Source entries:
::::::

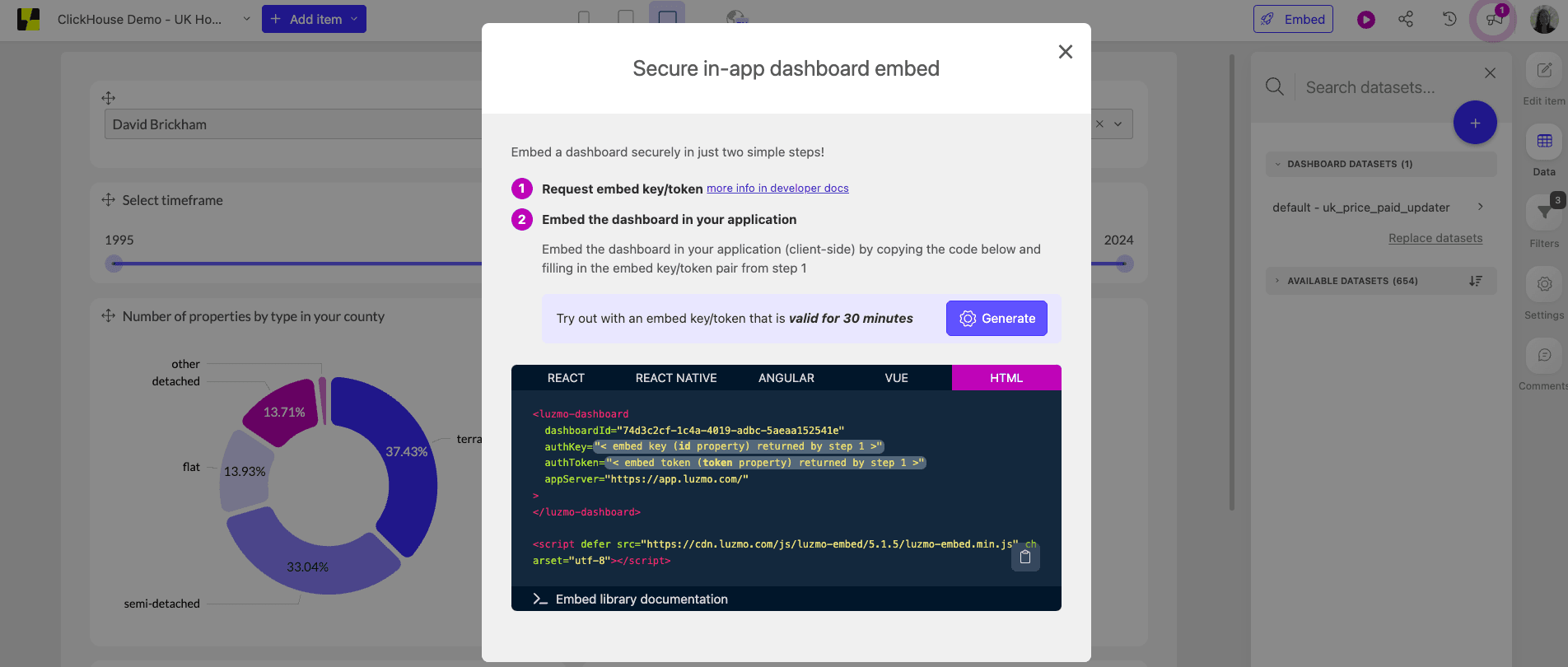Switch to the React code tab
This screenshot has width=1568, height=667.
point(566,378)
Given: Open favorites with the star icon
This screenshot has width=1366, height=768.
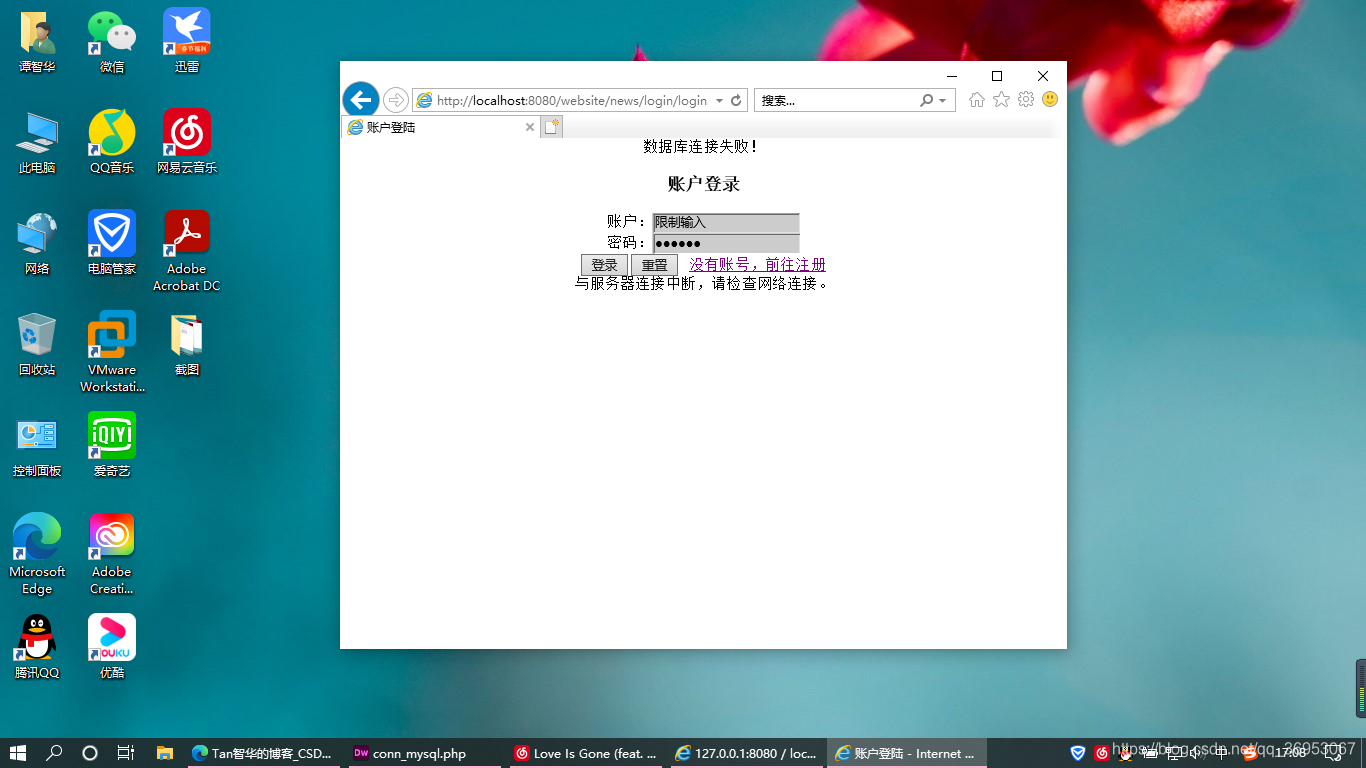Looking at the screenshot, I should (1000, 100).
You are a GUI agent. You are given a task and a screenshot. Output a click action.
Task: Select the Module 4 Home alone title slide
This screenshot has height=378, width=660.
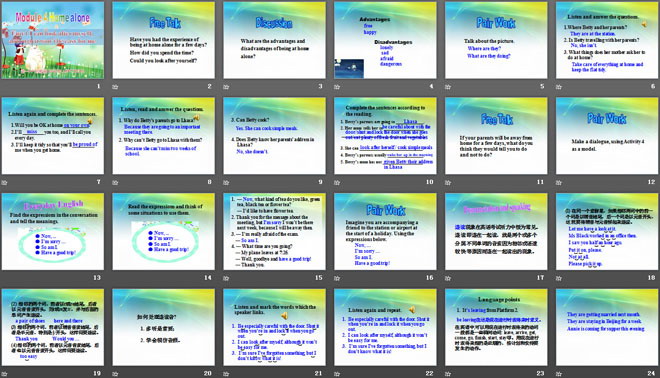(53, 40)
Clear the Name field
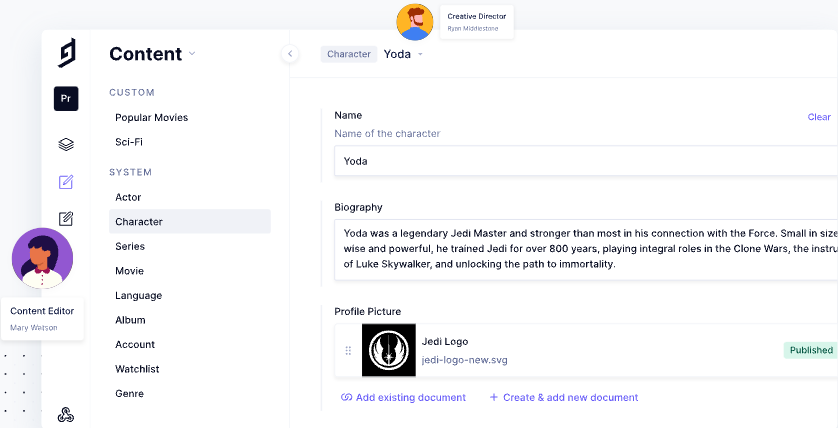 818,117
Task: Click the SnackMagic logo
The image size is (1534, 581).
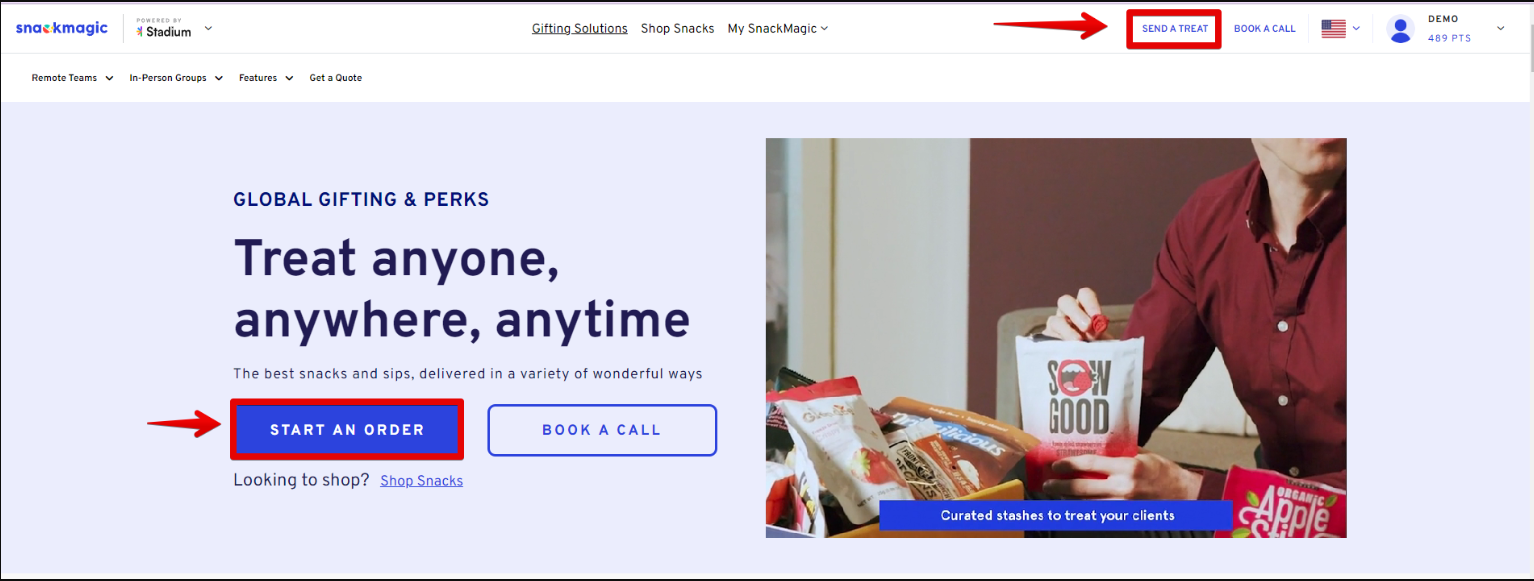Action: (62, 28)
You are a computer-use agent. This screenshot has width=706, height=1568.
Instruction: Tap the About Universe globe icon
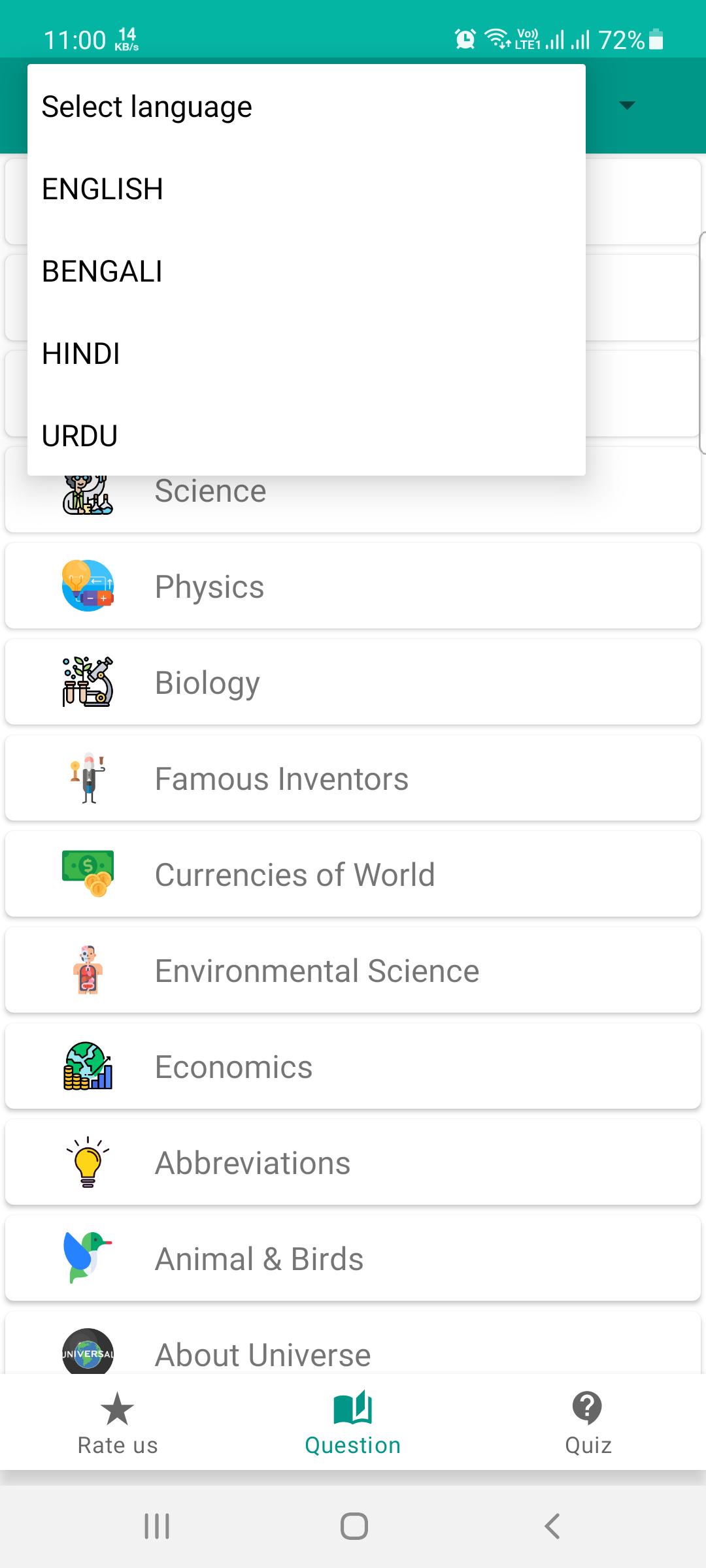[x=88, y=1351]
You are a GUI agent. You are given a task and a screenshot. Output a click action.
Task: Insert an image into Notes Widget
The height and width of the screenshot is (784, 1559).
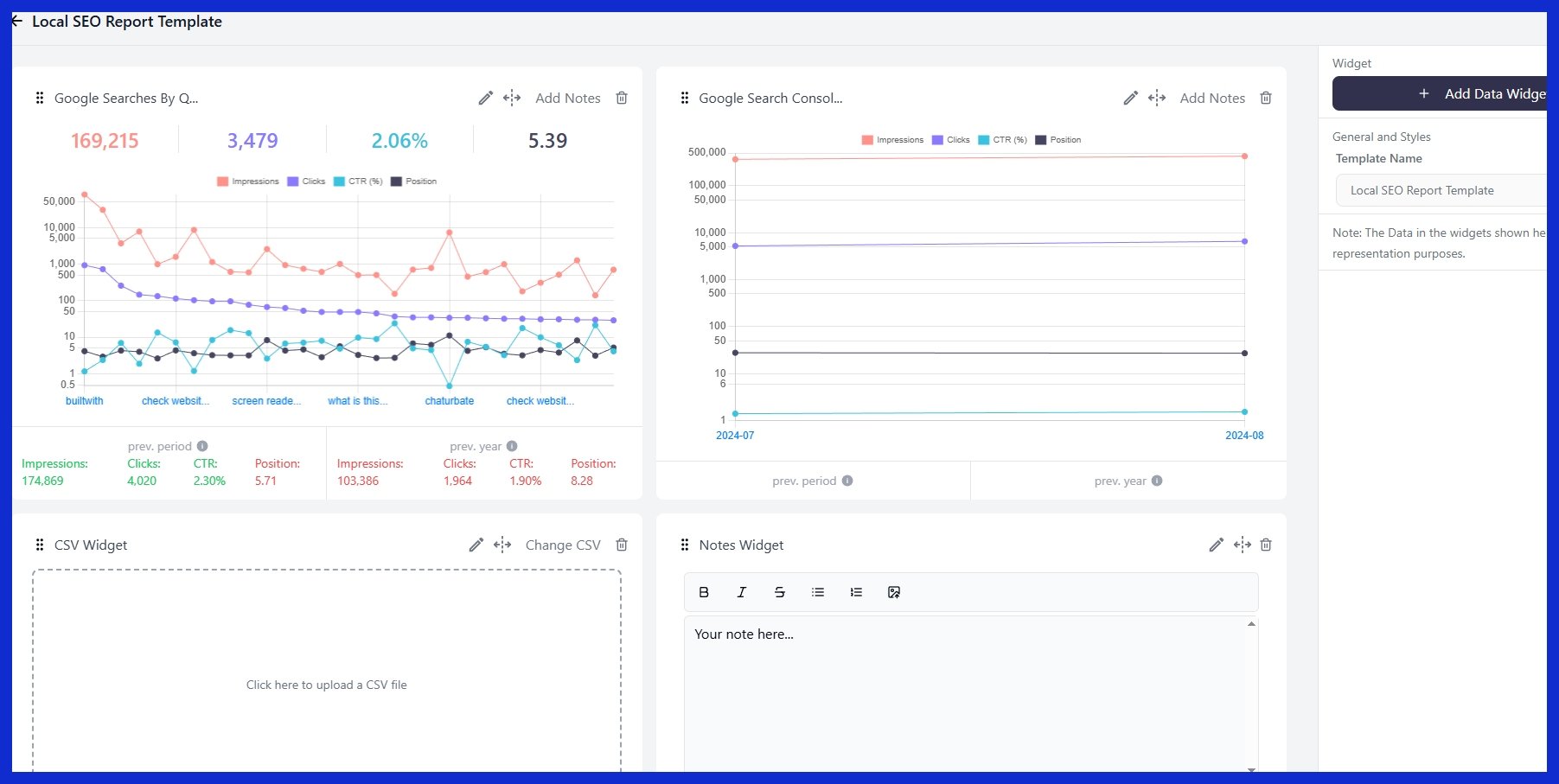pos(893,592)
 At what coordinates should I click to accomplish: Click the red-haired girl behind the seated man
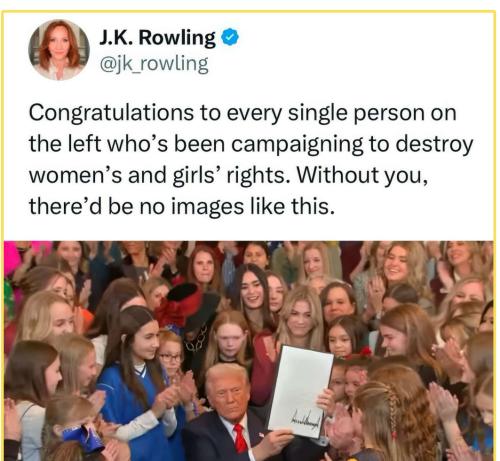(230, 337)
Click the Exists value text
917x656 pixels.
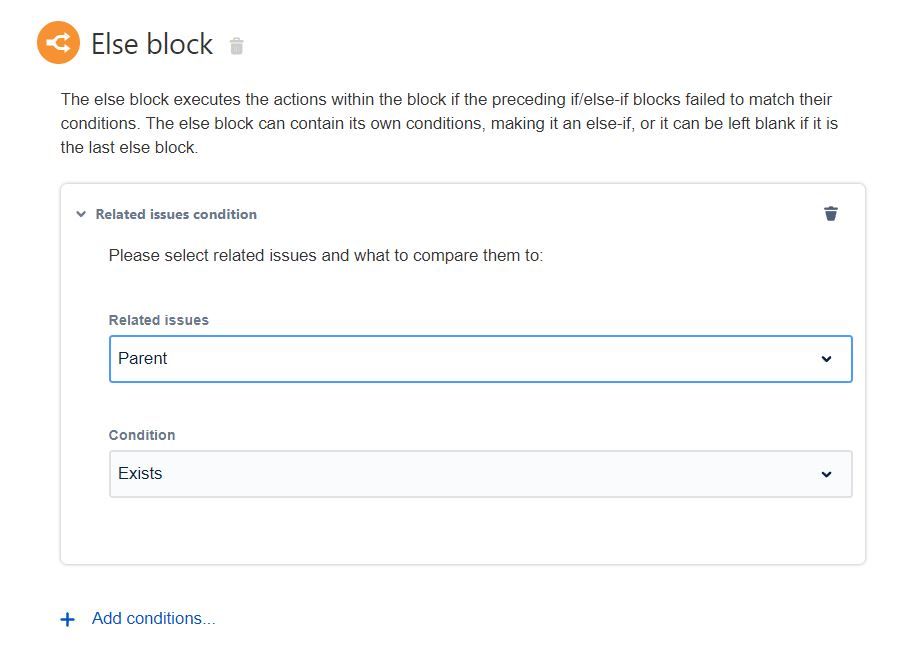pyautogui.click(x=140, y=474)

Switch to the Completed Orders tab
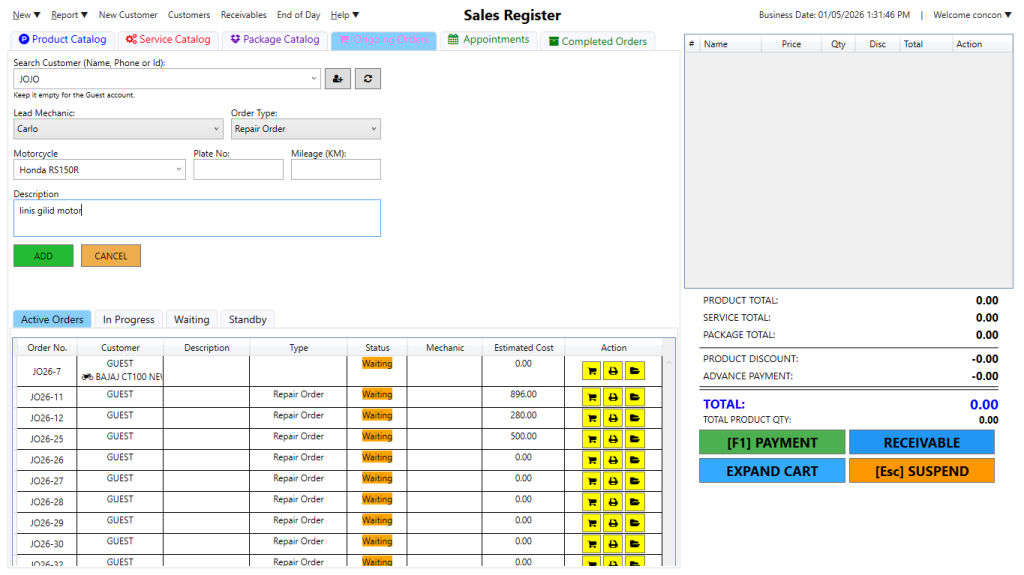pyautogui.click(x=597, y=41)
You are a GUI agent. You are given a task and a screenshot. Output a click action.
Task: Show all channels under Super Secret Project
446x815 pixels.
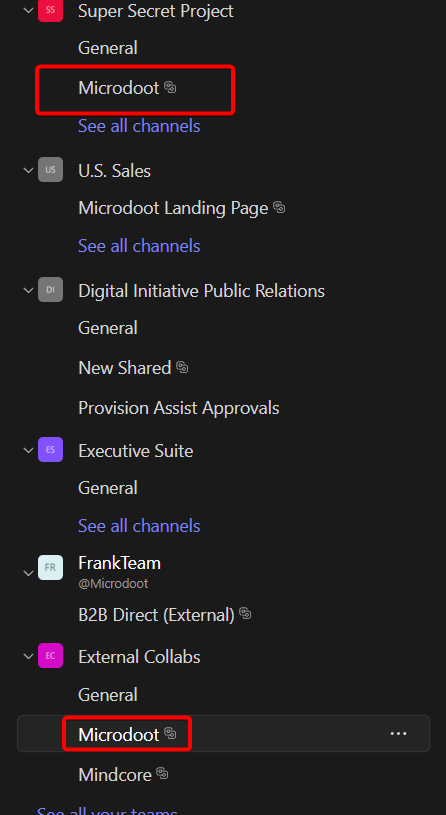pyautogui.click(x=139, y=126)
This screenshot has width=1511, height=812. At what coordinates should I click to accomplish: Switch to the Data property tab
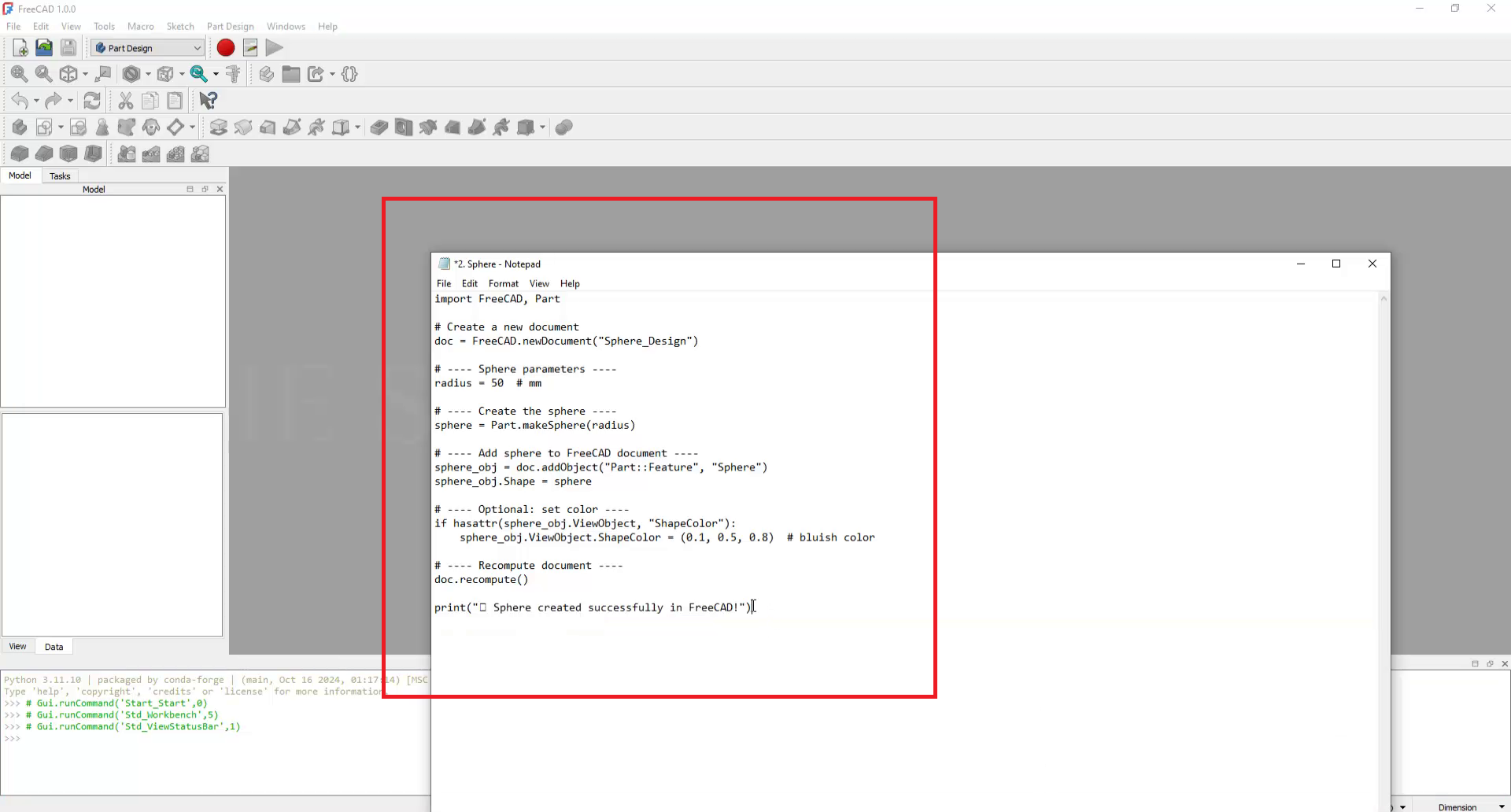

::::::

# Set task:
Reproduce every line of the entries above word for word, from first to last, omitting the pictures.

# The solution:
Switch to the React code tab
This screenshot has width=1568, height=667.
point(566,378)
Given: Open favorites with the star icon
This screenshot has width=1366, height=768.
Looking at the screenshot, I should (1000, 100).
You are a GUI agent. You are given a task and a screenshot. Output a click action.
Task: Select the Module 4 Home alone title slide
This screenshot has height=378, width=660.
(53, 40)
Clear the Name field
 818,117
Task: Click the SnackMagic logo
The image size is (1534, 581).
Action: (62, 28)
You are a computer-use agent. This screenshot has width=706, height=1568.
Instruction: Tap the About Universe globe icon
[x=88, y=1351]
You are a GUI agent. You are given a task and a screenshot. Output a click action.
Task: Insert an image into Notes Widget
The height and width of the screenshot is (784, 1559).
pos(893,592)
 At what coordinates should I click to accomplish: Click the red-haired girl behind the seated man
(230, 337)
Click the Exists value text
917x656 pixels.
pyautogui.click(x=140, y=474)

Switch to the Completed Orders tab
pyautogui.click(x=597, y=41)
You are a GUI agent. You are given a task and a screenshot. Output a click action.
Task: Show all channels under Super Secret Project
446x815 pixels.
pyautogui.click(x=139, y=126)
This screenshot has width=1511, height=812. At what coordinates should I click to accomplish: Switch to the Data property tab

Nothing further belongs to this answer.